For this union the very stars were made. For this union God came an infinite distance from Heaven to earth, from divine glory to humiliation, from holy purity and innocence to a criminal’s death on a cross, from perfect oneness with the Father to the Hell of being forsaken by the Father—all this just to marry us!
Jesus commands us to forget about ourselves. How is that to be when I must feed myself, take my pills, take time out for bodily functions, work to pay the bills for where I live, and how I get back and forth from there to work (and church?)
There are so many things to think about, how can I lose myself? I suppose I could go on a retreat for a couple of days, but then all of life awaits me when I return, often with an incredible vengeance!
Over my life I have been on a lot of good retreats, many of them are “mountain top” experiences. Yet, that is my problem with them, they often leave us with a distorted idea of what being a Christian should be like.
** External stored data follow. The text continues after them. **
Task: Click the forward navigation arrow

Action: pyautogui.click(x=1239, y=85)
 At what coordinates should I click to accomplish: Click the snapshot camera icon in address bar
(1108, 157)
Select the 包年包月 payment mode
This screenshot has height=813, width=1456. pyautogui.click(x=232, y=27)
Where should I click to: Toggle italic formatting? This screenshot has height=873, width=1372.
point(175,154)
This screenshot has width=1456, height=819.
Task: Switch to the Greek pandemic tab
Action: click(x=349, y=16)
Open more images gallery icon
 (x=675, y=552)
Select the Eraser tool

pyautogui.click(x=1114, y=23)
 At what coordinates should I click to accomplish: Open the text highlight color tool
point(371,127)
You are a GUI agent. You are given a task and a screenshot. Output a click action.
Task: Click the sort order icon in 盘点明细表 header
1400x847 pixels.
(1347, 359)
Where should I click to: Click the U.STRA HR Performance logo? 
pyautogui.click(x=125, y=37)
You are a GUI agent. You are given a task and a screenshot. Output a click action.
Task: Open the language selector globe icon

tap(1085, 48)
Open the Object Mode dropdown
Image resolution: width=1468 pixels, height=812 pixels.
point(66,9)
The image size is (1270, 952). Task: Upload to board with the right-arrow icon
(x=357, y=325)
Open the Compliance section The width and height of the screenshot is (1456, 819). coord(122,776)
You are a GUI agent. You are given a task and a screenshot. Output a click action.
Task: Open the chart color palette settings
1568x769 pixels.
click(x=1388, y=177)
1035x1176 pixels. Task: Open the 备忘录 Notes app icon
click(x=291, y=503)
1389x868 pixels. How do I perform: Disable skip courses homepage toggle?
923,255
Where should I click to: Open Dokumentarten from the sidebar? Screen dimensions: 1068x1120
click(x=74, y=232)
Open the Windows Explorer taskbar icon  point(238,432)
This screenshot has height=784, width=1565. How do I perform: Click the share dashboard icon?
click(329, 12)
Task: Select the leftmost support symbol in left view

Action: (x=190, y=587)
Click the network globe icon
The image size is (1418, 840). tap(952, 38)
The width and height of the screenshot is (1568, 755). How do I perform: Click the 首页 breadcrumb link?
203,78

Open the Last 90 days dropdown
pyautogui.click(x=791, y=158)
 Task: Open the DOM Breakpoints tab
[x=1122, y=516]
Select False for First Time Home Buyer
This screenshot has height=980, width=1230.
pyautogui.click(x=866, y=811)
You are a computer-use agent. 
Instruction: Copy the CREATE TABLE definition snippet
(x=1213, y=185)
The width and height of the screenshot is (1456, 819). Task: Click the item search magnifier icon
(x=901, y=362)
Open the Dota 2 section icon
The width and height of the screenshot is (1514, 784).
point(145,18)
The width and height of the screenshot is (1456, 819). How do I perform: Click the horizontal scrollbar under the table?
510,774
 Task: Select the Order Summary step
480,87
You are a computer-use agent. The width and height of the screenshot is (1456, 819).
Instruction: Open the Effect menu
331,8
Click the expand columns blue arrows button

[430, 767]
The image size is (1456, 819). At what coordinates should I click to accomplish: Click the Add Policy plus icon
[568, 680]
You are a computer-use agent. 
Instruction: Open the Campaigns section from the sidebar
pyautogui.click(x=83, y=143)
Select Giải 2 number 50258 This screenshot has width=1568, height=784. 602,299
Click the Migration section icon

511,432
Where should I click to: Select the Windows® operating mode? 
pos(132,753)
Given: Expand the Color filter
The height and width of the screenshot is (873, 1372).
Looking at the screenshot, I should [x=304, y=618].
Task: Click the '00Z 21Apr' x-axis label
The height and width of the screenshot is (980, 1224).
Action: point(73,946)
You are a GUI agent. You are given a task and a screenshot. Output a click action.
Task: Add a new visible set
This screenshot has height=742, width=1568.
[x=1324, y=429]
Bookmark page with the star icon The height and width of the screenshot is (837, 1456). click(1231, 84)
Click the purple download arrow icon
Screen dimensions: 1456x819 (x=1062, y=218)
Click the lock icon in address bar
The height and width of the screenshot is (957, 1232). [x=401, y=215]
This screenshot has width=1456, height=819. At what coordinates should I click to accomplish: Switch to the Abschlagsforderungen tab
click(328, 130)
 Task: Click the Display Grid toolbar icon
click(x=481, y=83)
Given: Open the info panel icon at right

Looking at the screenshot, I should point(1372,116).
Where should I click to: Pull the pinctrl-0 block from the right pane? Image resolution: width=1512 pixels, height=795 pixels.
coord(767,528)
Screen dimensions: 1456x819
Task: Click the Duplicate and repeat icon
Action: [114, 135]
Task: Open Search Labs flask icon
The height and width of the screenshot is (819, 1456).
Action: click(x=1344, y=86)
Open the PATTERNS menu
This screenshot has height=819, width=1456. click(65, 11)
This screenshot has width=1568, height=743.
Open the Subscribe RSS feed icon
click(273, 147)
And then the world, waiting for our return, hits us with the power of a hurricane. All of the pain, the angst, the anxiety hits, and it apparently missed us, so tightly does it want to hold onto us, making sure we never leave it again.
Somehow, I need to make my life a spiritual retreat. I am not talking about moving into a monastery, I am talking about finding a way to make the average daily grind of work and home life a place where I can forget myself, and dwell in Christ.
The simple way, of course, is to find something so meaningful that our desires, all our pains, and all the “other” stuff of life fade into the background. Think of the young couple in love, and how everything else disappears, every moment is looking forward to the next time they are together. Hopes, dreams even pains are shared, as they support each other. If you ask why the other person cares for them that much, they have no clue, but they wouldn’t trade it for the richest, most attractive member of the opposite sex.
Our relationship with God needs to become more and more like that. Kreeft uses the word intimacy, and I think that we need to understand that. Our relationship with God isn’t just a, “Hey, I’ll see you next Sunday, or maybe on Wednesday!” We need what God desires, to have that relationship where we desire to be with Him, as much as He desires to be with us.
That’s a hard one to accomplish.
There is only one way for this to happen.
For us to realize how completely God loves us…
How much He completely loves you, right there where you are. How He doesn’t just ignore your faults and your betraying Him, but He actually takes care of all those sins at the cross. The reason He does that – to make sure they don’t get in the way of the relationship.
The more we understand His love for us, the more we fall in love with Him, the more we need to hear it, and treasure when we do.
And unlike earthly crushes – and loves, He is always faithful, always there, willing to do what is needed to make our lives just right.
KNow that, revel in it, and rejoice that you dwell in His presence! AMEN!
Peter Kreeft, The God Who Loves You (San Francisco: Ignatius Press, 2004), 29.